> ASSIGNMENT:
Apart from the images, reproduce all of the data word for word.

> EXCERPTED RECORDS:
BEGIN
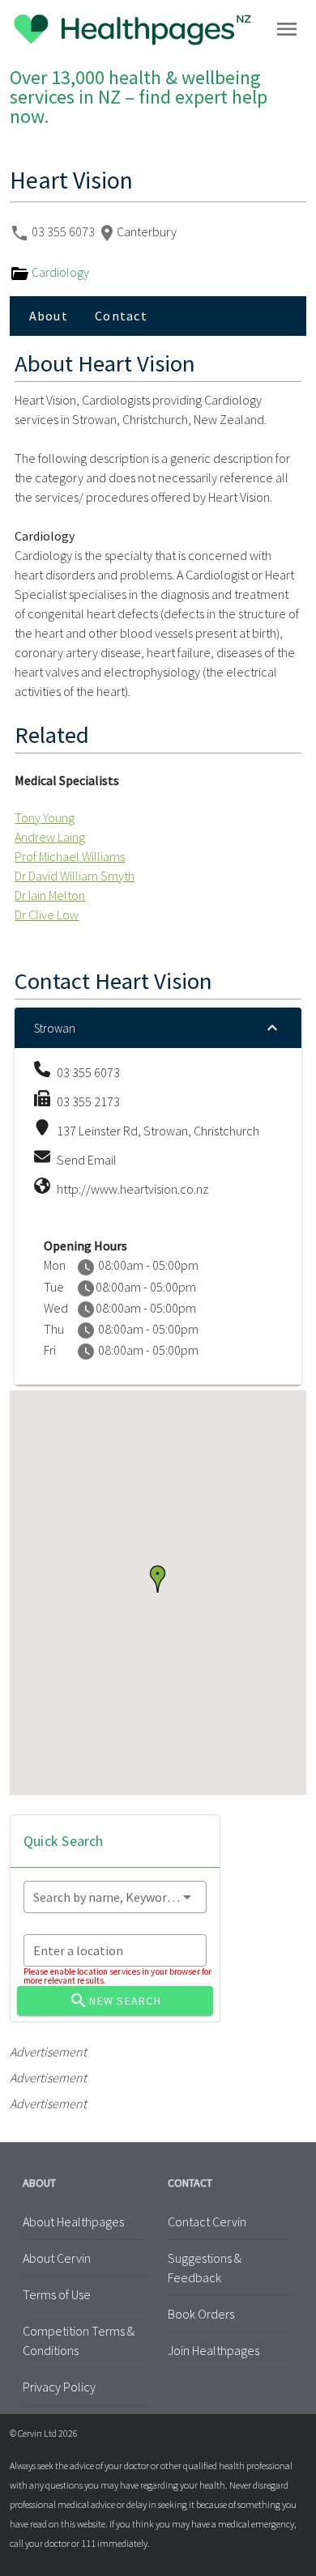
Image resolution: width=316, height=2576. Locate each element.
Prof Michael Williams (70, 856)
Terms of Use (57, 2294)
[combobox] (115, 1897)
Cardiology (59, 272)
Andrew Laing (50, 837)
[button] (158, 1579)
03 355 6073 (64, 231)
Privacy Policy (59, 2387)
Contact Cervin (207, 2221)
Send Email (87, 1160)
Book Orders (201, 2314)
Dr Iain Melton (50, 895)
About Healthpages (73, 2221)
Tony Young (45, 817)
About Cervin (57, 2258)
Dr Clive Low (47, 914)
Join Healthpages (213, 2350)
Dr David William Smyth (75, 876)
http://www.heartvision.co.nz (132, 1189)
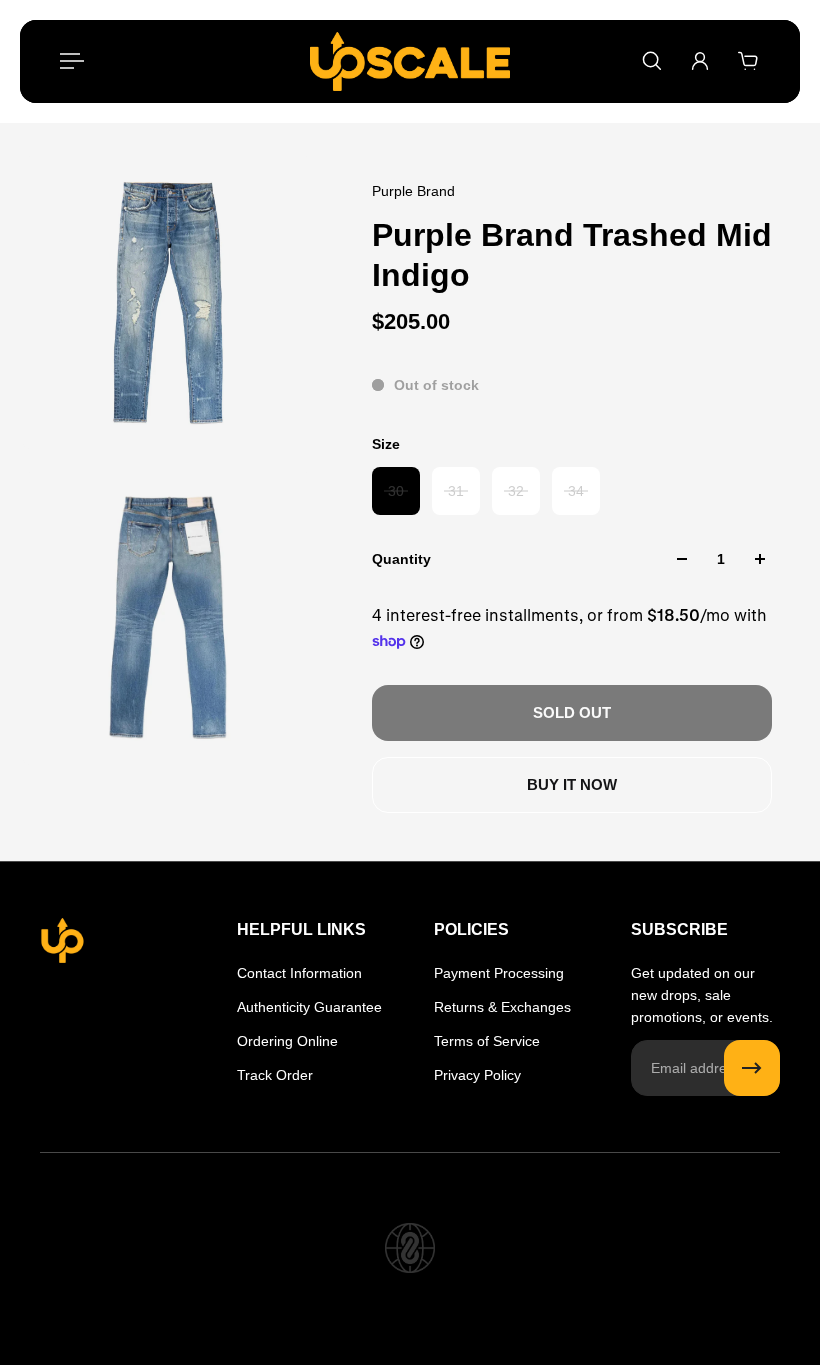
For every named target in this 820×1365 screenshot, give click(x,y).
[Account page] (700, 61)
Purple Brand (413, 191)
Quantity (401, 559)
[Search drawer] (652, 61)
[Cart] (748, 61)
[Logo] (410, 61)
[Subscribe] (752, 1068)
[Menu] (72, 61)
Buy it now (572, 784)
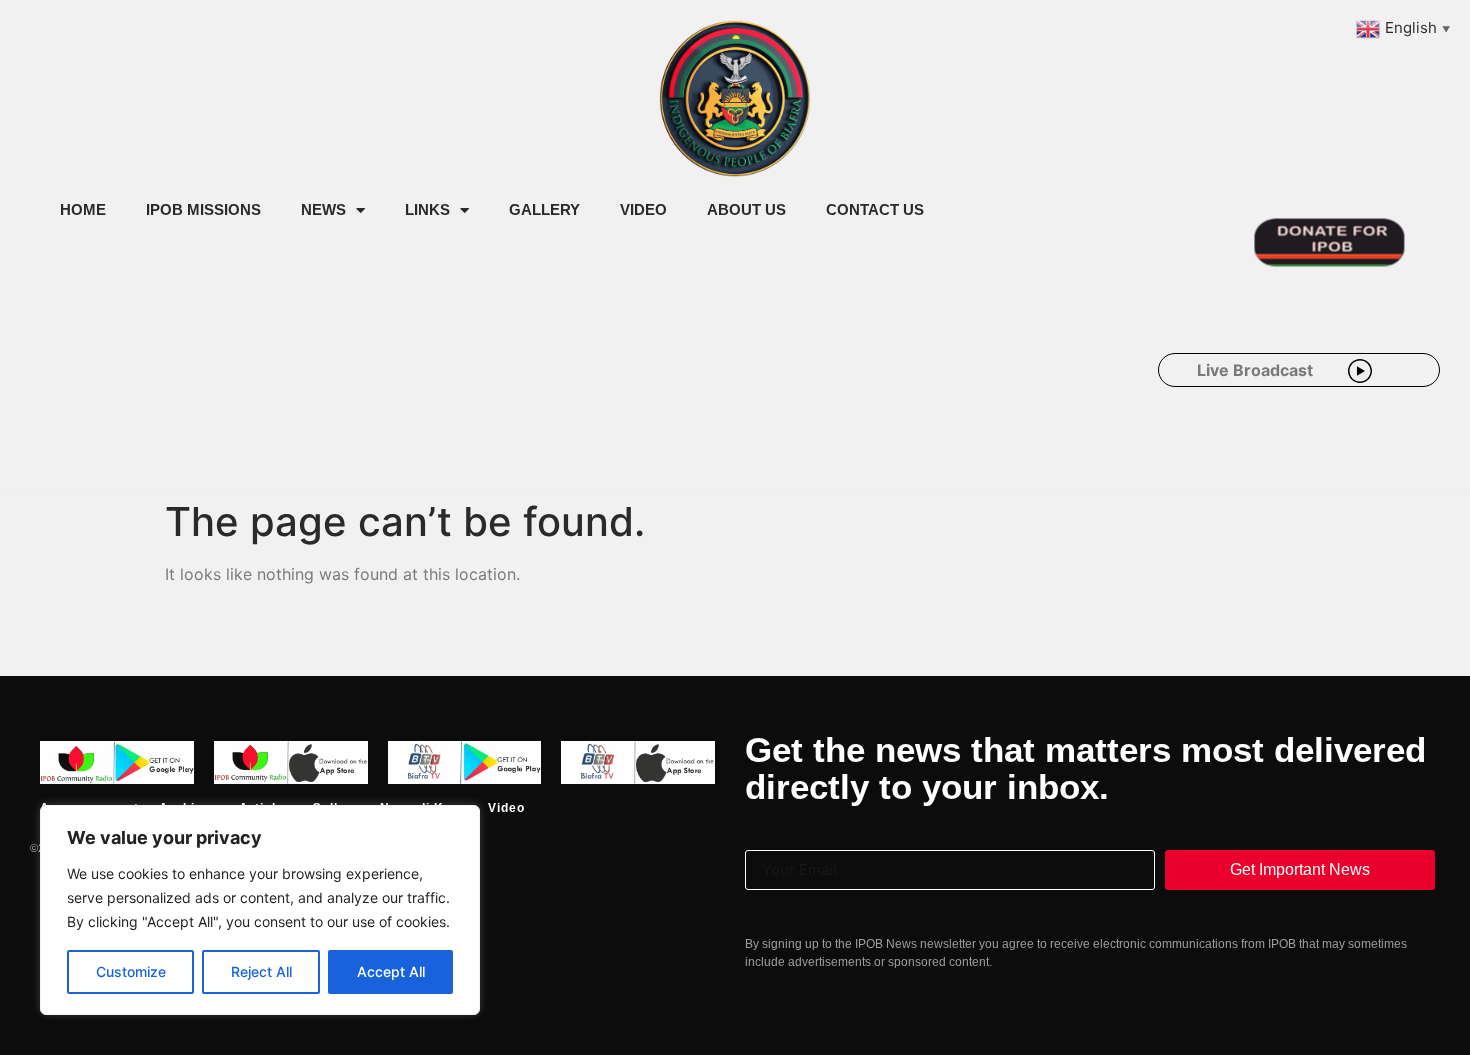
END
> YOUR RESPONSE:
Image resolution: width=316, height=2576. Locate each element.
Prof Michael Williams (70, 856)
Terms of Use (57, 2294)
[combobox] (115, 1897)
Cardiology (59, 272)
Andrew Laing (50, 837)
[button] (158, 1579)
03 355 6073 (64, 231)
Privacy Policy (59, 2387)
Contact Cervin (207, 2221)
Send Email (87, 1160)
Book Orders (201, 2314)
Dr Iain Melton (50, 895)
About Healthpages (73, 2221)
Tony Young (45, 817)
About Cervin (57, 2258)
Dr Clive Low (47, 914)
Join Healthpages (213, 2350)
Dr David William Smyth (75, 876)
http://www.heartvision.co.nz (132, 1189)
For every named target in this 820×1365 screenshot, give click(x,y).
[Account page] (700, 61)
Purple Brand (413, 191)
Quantity (401, 559)
[Search drawer] (652, 61)
[Cart] (748, 61)
[Logo] (410, 61)
[Subscribe] (752, 1068)
[Menu] (72, 61)
Buy it now (572, 784)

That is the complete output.